* Given instruction *
Copy every line of text in the material below word for word, and leave out the images.

* Data rows *
────────

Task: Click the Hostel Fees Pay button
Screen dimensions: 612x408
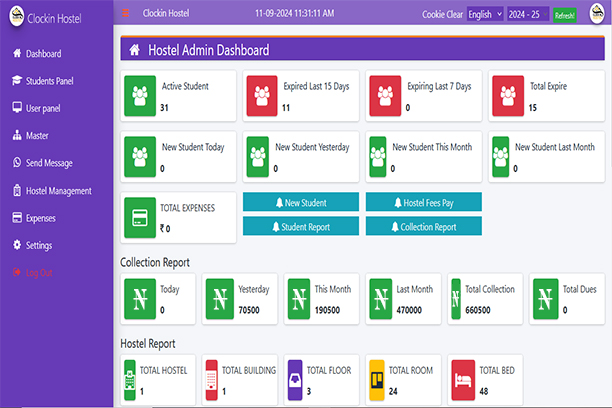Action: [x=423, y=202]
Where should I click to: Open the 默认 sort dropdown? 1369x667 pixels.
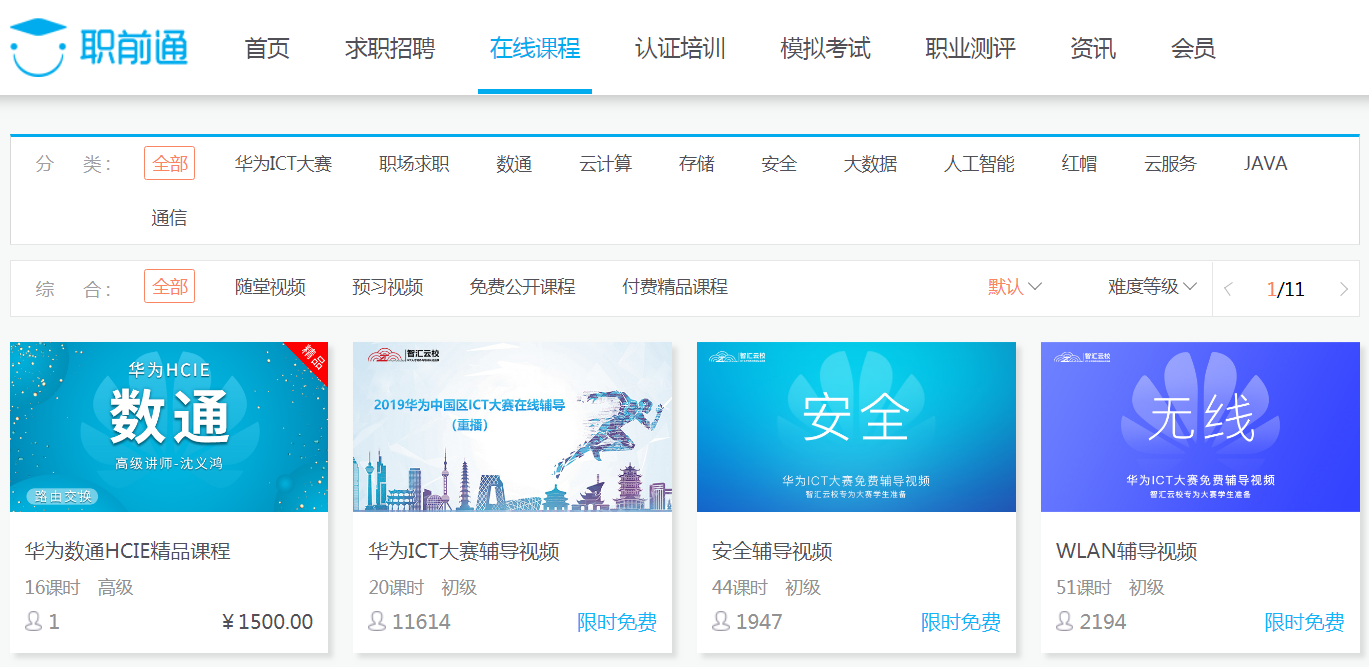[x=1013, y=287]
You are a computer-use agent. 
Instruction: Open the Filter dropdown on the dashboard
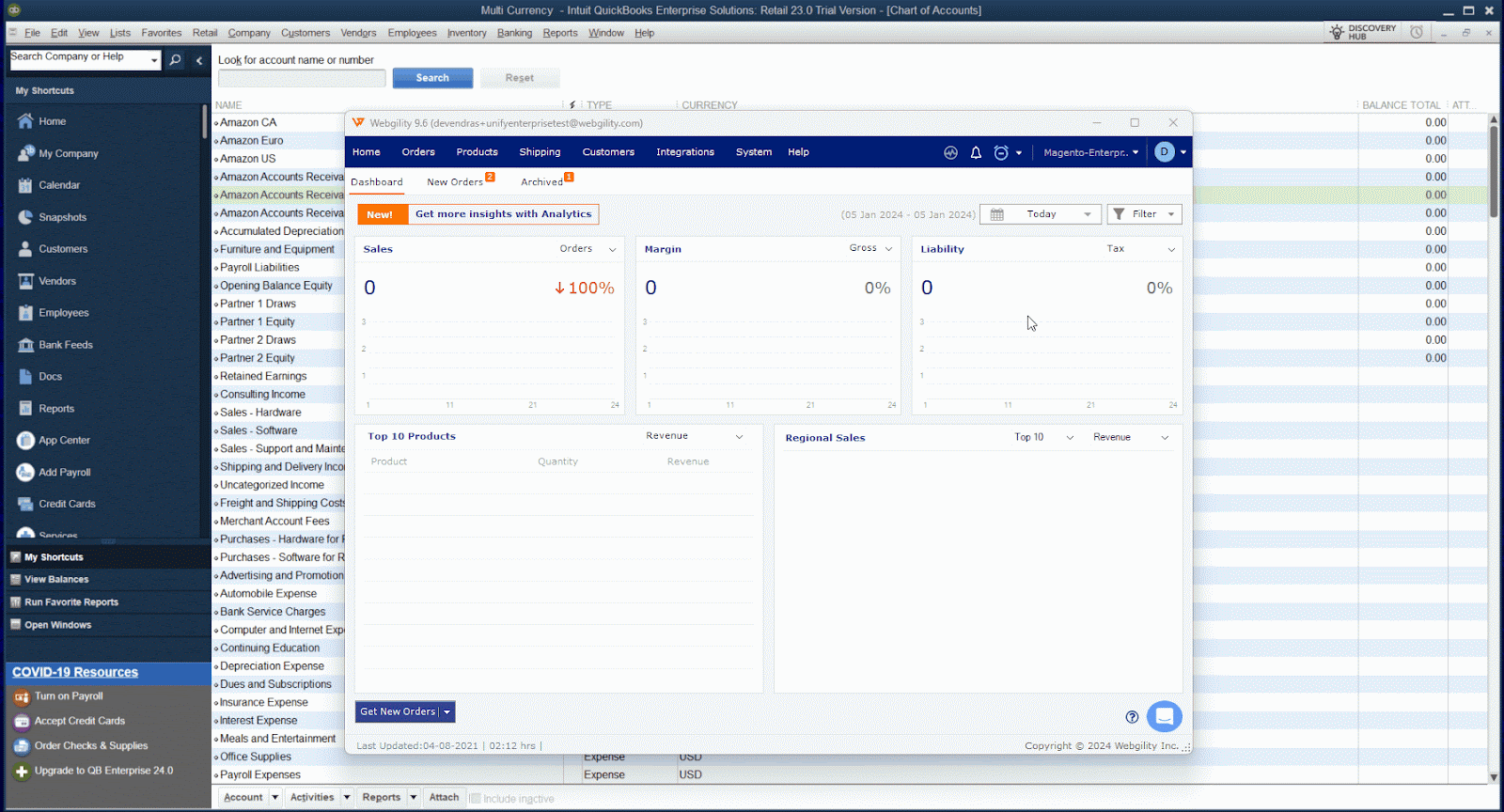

────────

* Exercise solution *
Task: Click the Hostel Fees Pay button
Screen dimensions: 612x408
Action: [x=423, y=202]
Where should I click to: Open the 默认 sort dropdown? 1369x667 pixels.
[x=1013, y=287]
You are a computer-use agent. 
Instruction: Open the Filter dropdown on the dashboard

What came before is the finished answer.